Another set of words were seemingly strung together delicately yet bluntly, “Asako, with the last of her strength, grasped my penis,” or something similar to that. When Ralph Lemon said these words, the myth of the Fisher King immediately flashed into my head. This myth showed how the arid, barren, and infertile land was tied to the Fisher King’s injured groin. The groin was the symbol of life and, because of the injury the kingdom was affected greatly. I feel that Ralph Lemon’s words here portrayed this because Asako was ill during the time and slowly withering away, but she still had the strength to grasp at life. In addition, Ralph Lemon may be using past myths to connect to the present because it is also seen in Ancient Greek Mythology that Dionysos was born from Zeus’ thigh/groin. The word for groin means life. This is another way in which Lemon is connecting everything with a thread, maybe the red thread of fate. Well, not really because that is meant for soul mates. But maybe everything is a marriage for one another because we cannot live without everything else.

Then there was the dance that, as Professor Profeta explained, was the breakdown of the body, was torturous to watch because it showed the dancers moving without “structure” and throwing themselves around. The fact that the dancers were so dedicated to this shows their concentration and state of mind of being in the present. Other than that, it was long and confusing.

After the dance, there was a woman, Okwui, who was crying loudly. Professor Profeta told us that this part was like the grieving of death. She was mourning for herself and her cries includes our own. During this part, I actually got tired of the crying, but if it was a child I would have been irritated. Maybe it’s the pitch of their cries which annoy me, but that’s besides the fact. Anyway, Professor Profeta mentioned professional mourners which reminded me of Japan because they hire professional mourners to cry for their dead ones because the mourners themselves cannot cry enough or cannot cry at all. The professional mourner can be so emotional so as to incite the mourners to cry. But honestly, I didn’t really know why she was crying, but at one point there was something in me that felt happy. I guess I felt that she was crying for me too, but it was a quick moment until it was hidden under layers of my annoyance.

Still, the entire piece can be confusing. You have to look at it as a whole and remember specific pieces which touch one another. It’s like a spider web: strong yet thin, fragile, and almost invisible.

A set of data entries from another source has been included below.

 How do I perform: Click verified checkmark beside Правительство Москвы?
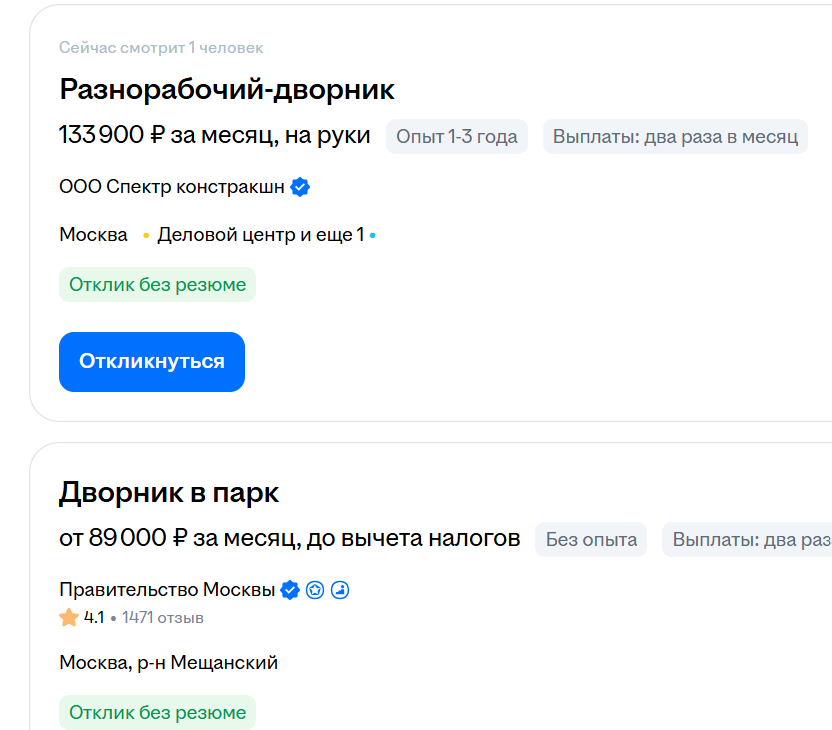click(x=290, y=590)
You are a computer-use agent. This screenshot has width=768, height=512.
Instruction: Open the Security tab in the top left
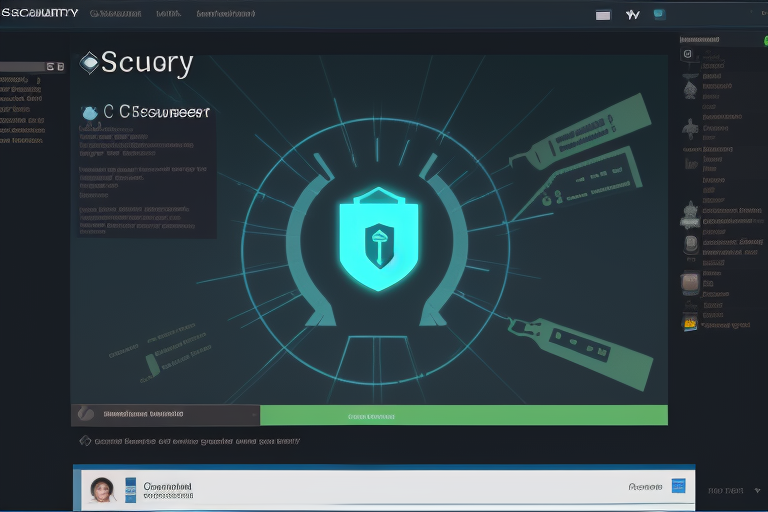(40, 13)
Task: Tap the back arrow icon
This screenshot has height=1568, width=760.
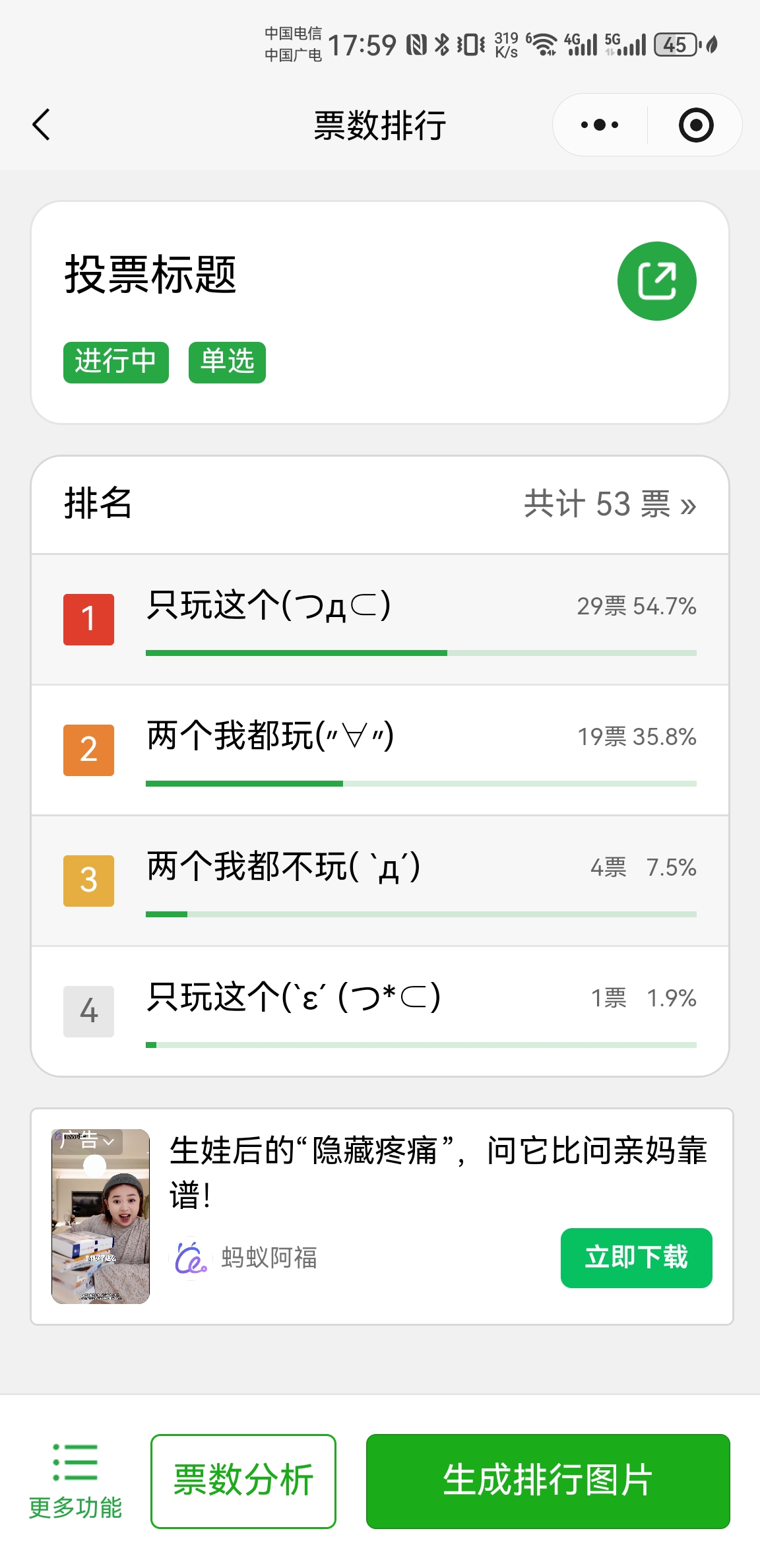Action: [42, 125]
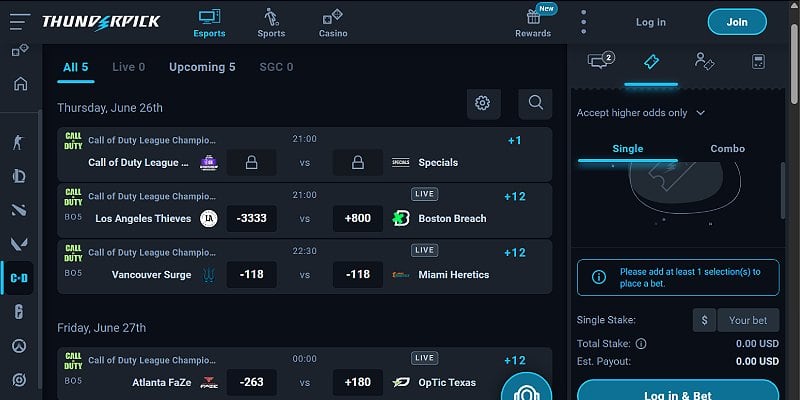Click the Join button
The height and width of the screenshot is (400, 800).
[x=737, y=22]
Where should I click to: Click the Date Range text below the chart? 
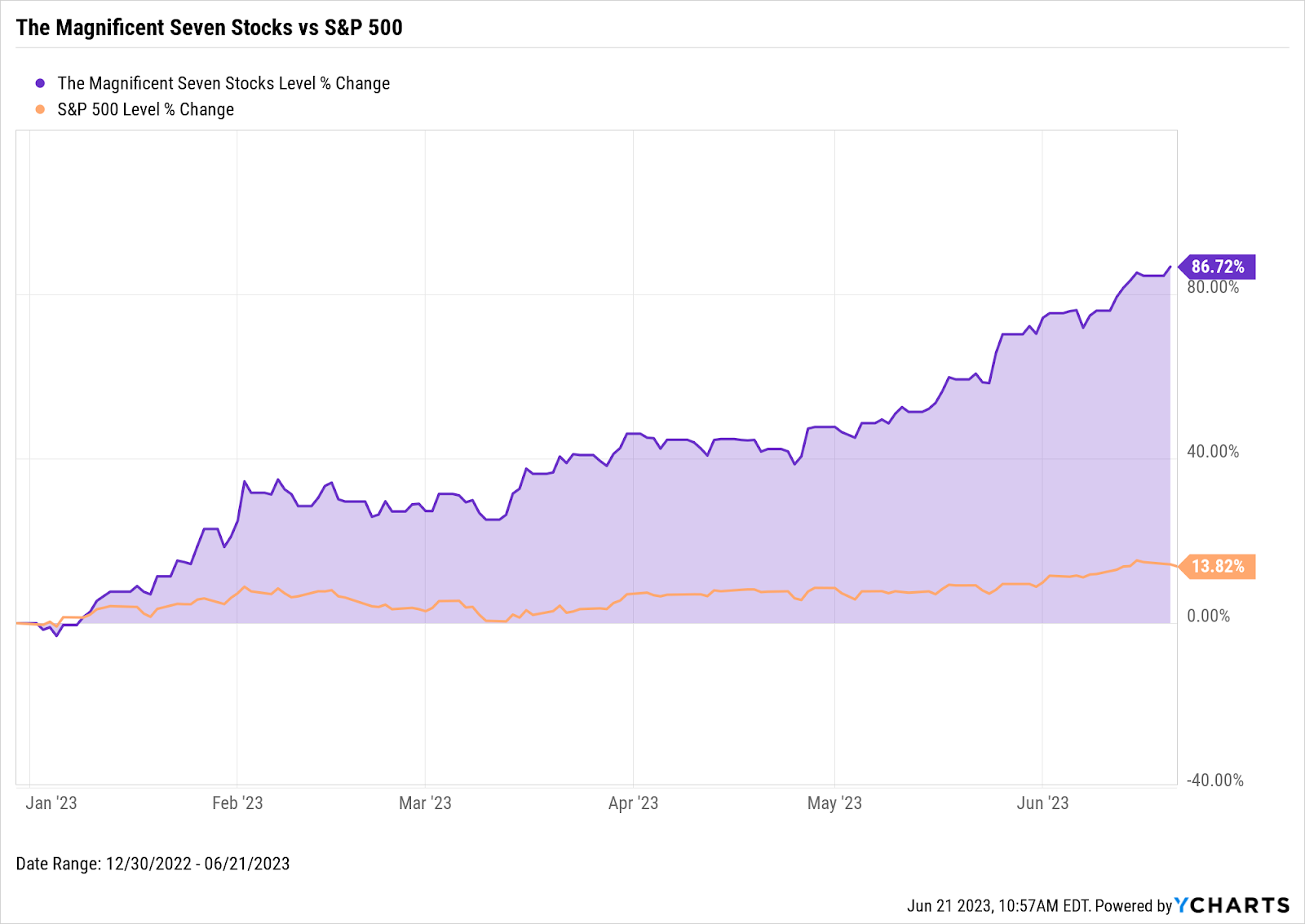(x=153, y=864)
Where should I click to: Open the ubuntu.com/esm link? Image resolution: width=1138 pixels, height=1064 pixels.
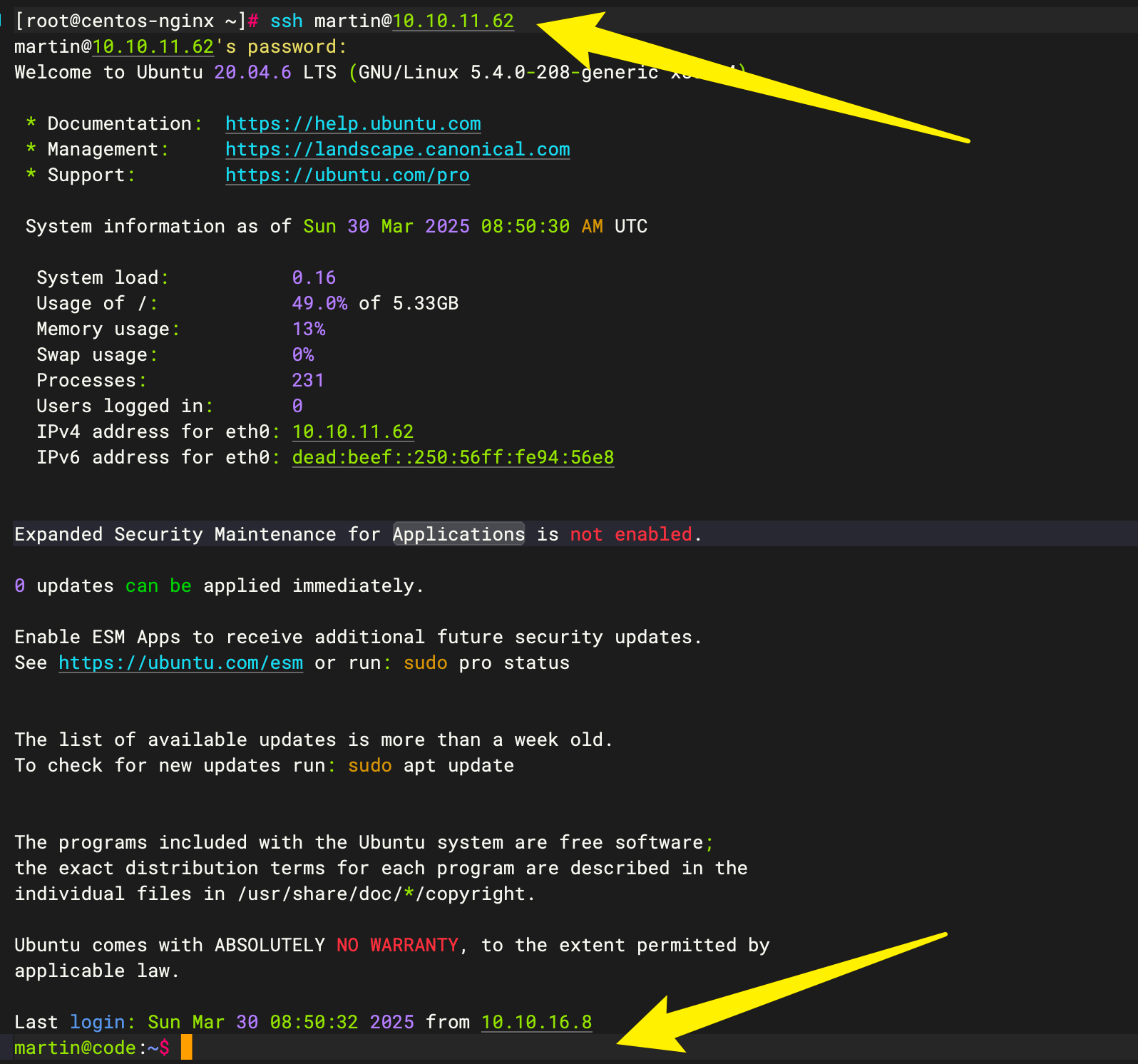coord(180,663)
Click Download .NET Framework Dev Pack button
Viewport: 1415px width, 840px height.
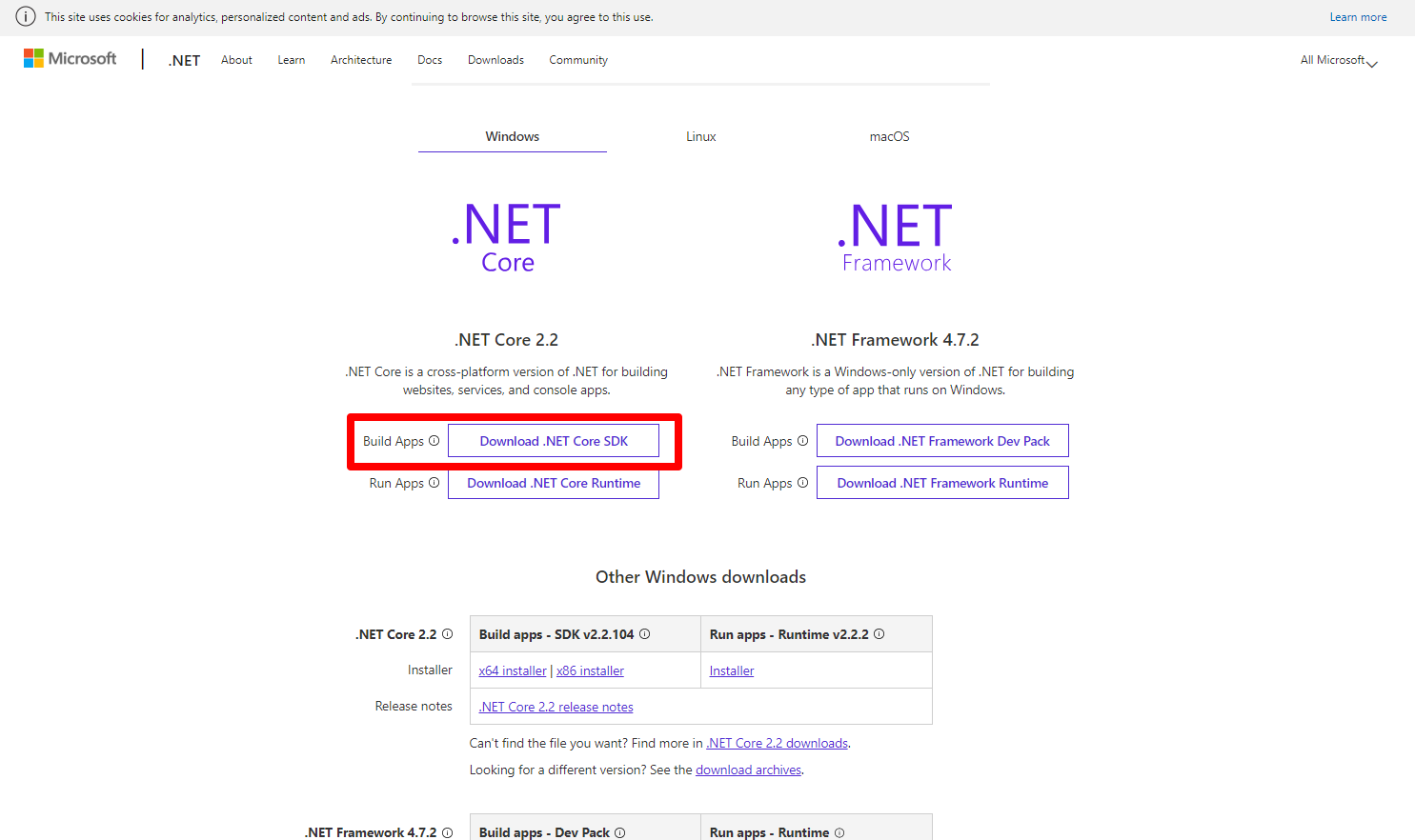click(x=942, y=441)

This is an addendum to my Ralph Lemon blog. I bring this up because Professor Profeta mentioned John Cage because the New York Times article mentioned Merce Cunningham. I bring John Cage into this blog because of his work “Aria with Renga.” Personally, I was captivated by the definition of Renga and therefore, I listened to the piece. Renga is a “type of group improvisatory work where John Cage tells the orchestra how to play and when to play it, but not what notes and instrument to play,” as Michael Tilson Thomas defines it. This piece reminded me of Ralph Lemon’s dance piece because they both have freedom, but this freedom is restricted within some boundaries.